Yes, it was that good.

The Cake Pop That Made Me Think I Was Good At Making Cake Pops

Ta-daaa!

These were my first attempt at cake popping.  Yes, I know they don’t have a stick in them.  This actually made it so much easier.  And they didn’t have to be perfectly round (also a plus).  They are at the beginning of Bakerella’s Cake Pop book for a reason.  They are freakin’ easy compared to any other cake pop-esque treat.

The trick is that you use this mold (I got mine from JoAnn’s) and follow these lovely guidelines, as I did.

Need: colored chocolate, cake, cream cheese frosting, M&Ms, sprinkles.  No crazy cake popping talent required.  Only patience.  Lots of patience!  If you are just experimenting or making cake pops on your own, I recommend only making half the cake bites…it takes FOREVER!

These actually looked surprisingly like they are intended to look.  Success!
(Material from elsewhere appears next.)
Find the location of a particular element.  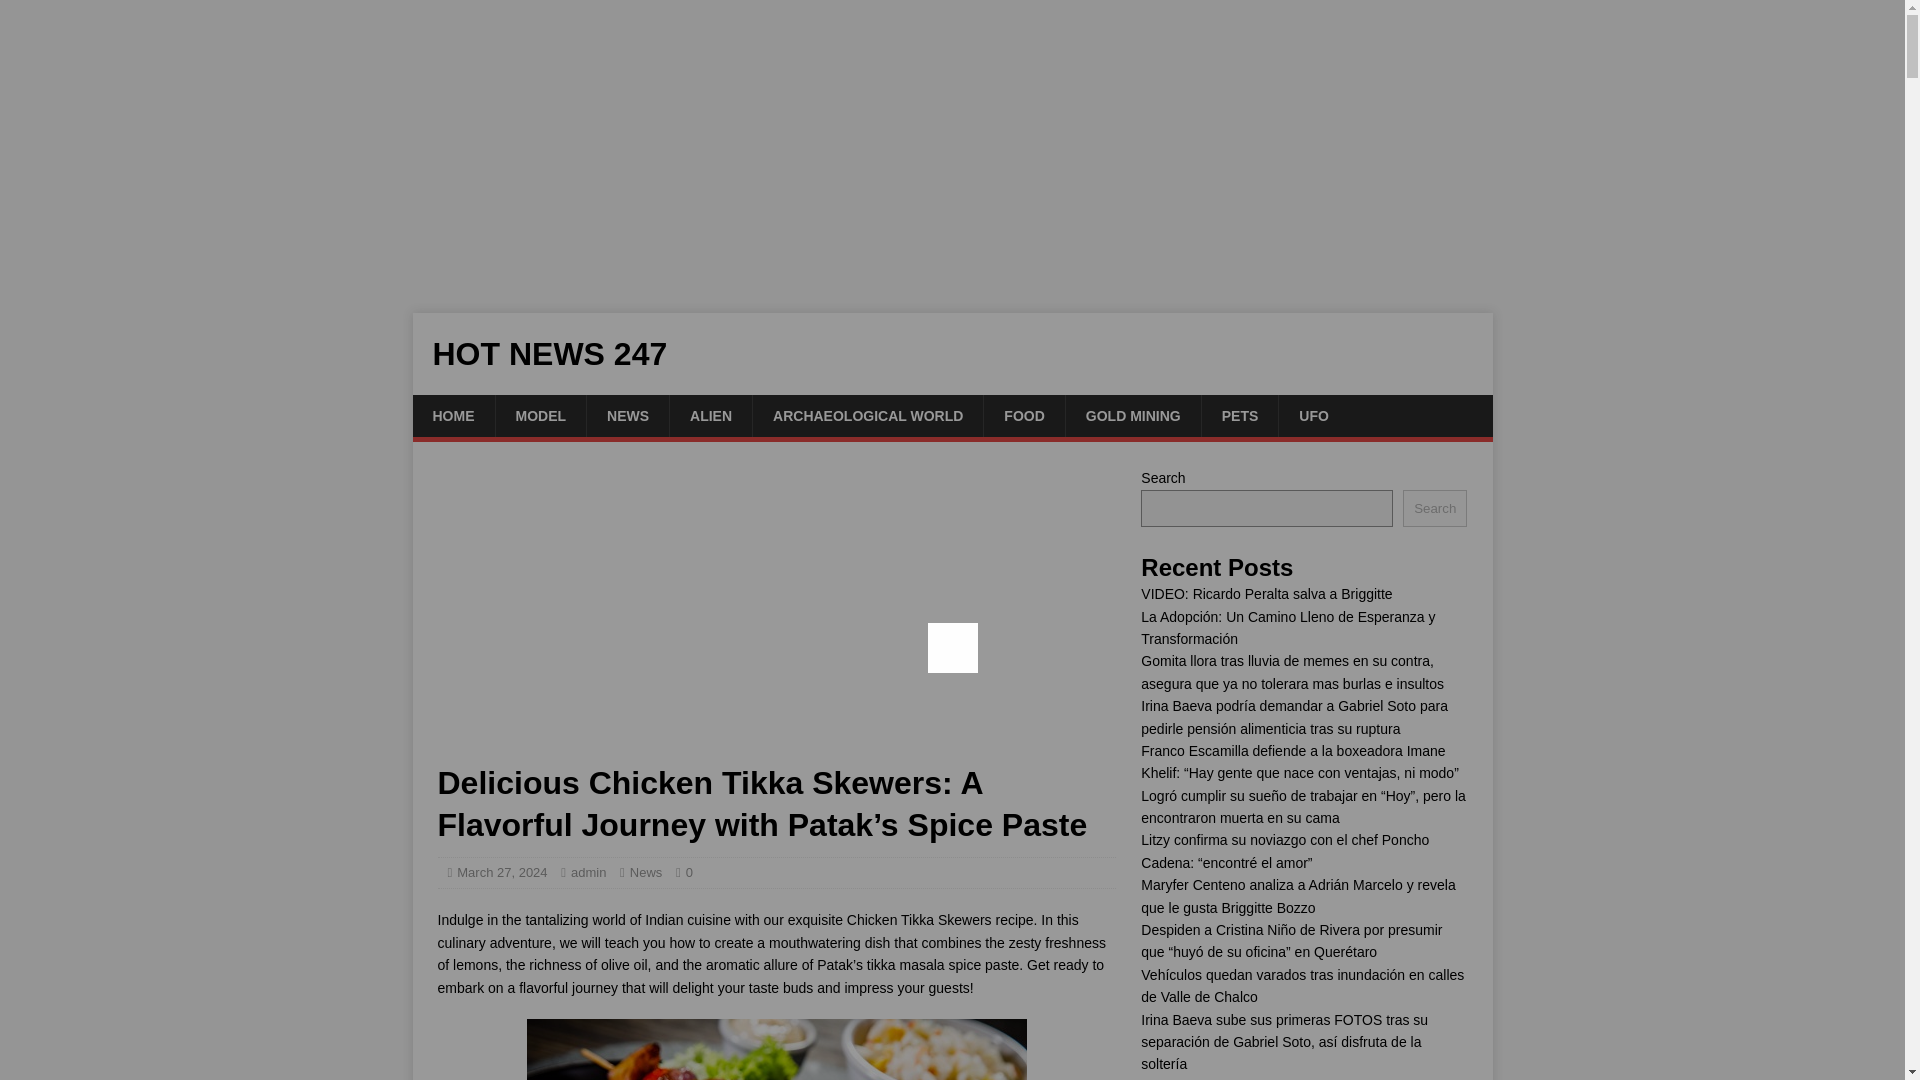

News is located at coordinates (646, 872).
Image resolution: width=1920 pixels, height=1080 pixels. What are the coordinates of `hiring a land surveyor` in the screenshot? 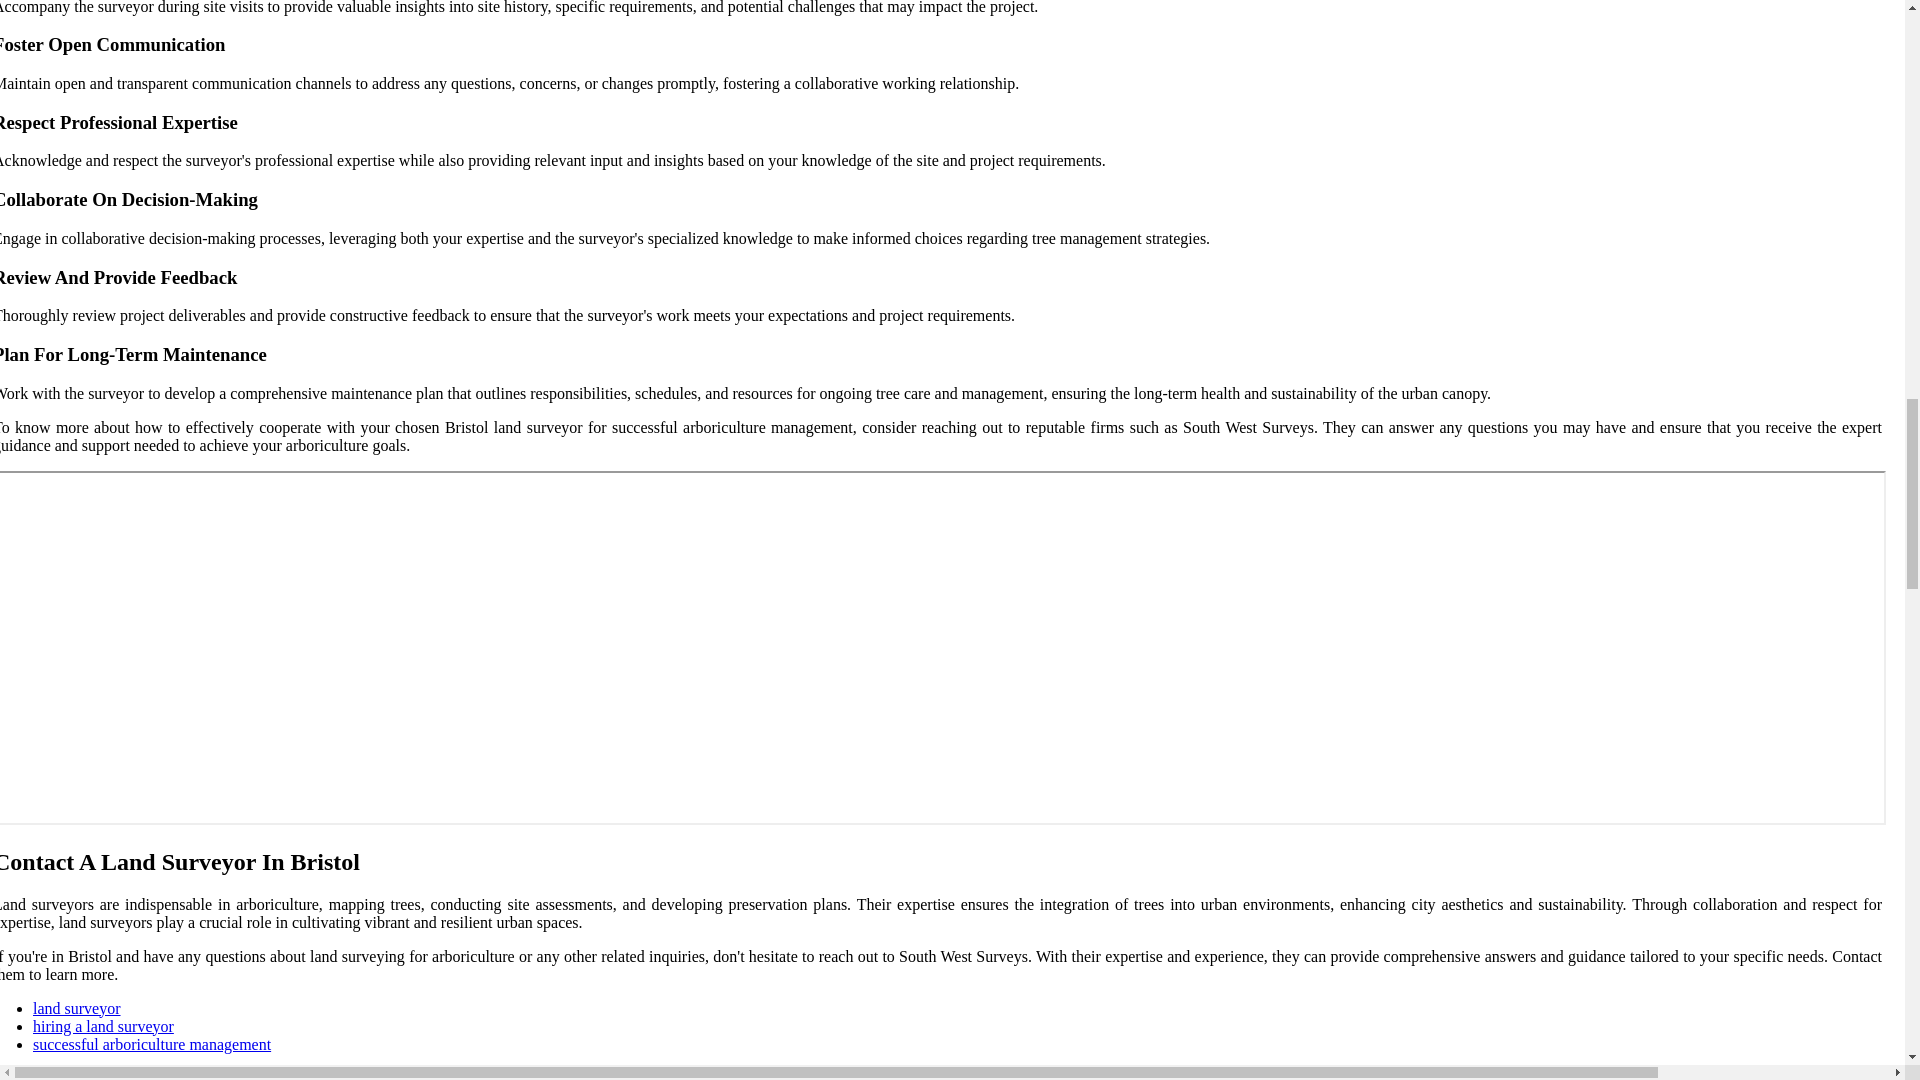 It's located at (103, 1026).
Easter Cake Pops: Cake Pops Revisited

Cake Pops are my nemesis.  Well, they aren’t exactly, but they are one of those things that looks sooo perfect in the cookbook and is promised to be sooo easy and is actually a very stressful, painful process.  If you are crazy like me, you will continue attempting to make cake pops despite your lack of success.  You will slowly climb the Cake Pop Mt. Everest and finally reach the top!

Maybe.

Today’s stop: Cake Pops for Easter.

Technically you could use this post for tips on any sort of cake popping — it’s the technique that I’m trying to get down.  And I want others to go in knowing what I have now learned through experience.

These were baby chicken cake pops…

Inside: chocolate cake from a mix baked in a Cake Pop Pan.  This is a marvelous invention!  My tip to you is if you have one of these, perhaps don’t fill the little round holes super full because then they come out of the oven looking like little Saturns.

Outside:

-Yellow baking chocolate.  (Melting tip: use a double boiler and keep the water at about 100 degrees, to the point where the water is warm, but cool enough to touch with your bare finger.)

-Yellow and orange tiny rainbow chip sprinkles.  They look like teeney tiny Hershey kisses but colored and candy-coated.  You need two yellow ones per chick for the wings (see either side) and one orange one for the beak.

-Orange sprinkles in the shape of a chicken foot.  Anything sort of star-shaped or even flower-shaped seems to work.

-Edible pen.  Actually bought one this time.  Only it didn’t work.  Going to try a different brand next time. The pen worked for like one chick and then stopped working.  This must be one of the first chickens to receive eyes.  The later chickens have terrifying crazy eyes with either the red pen (zombie-chicken?) or the blue pen gone wild (rabid-chicken?).

TIPS:

-When dipping the cake balls into chocolate, poke the hole in the cake ball first.  Dip the stick in chocolate.  Insert chocolate stick into hole.  Let dry.  Be very gentle with it afterwards, as this form of “gluing” is not very secure.

-When dipping the whole cake ball, don’t dip the whole ball into the bowl of chocolate.  The cake ball will fall off and you will be very sad and without a normal-ish looking chicken.  Rather, have a large, deep plastic spoon full of chocolate in one hand and with the other hand, carefully twirl the cake pop in the chocolate of the spoon while only letting the cake pop sort of graze the chocolate, and not smash against the spoon.  Spoon smashing results in lost cake pop ball again.  We would like to prevent this.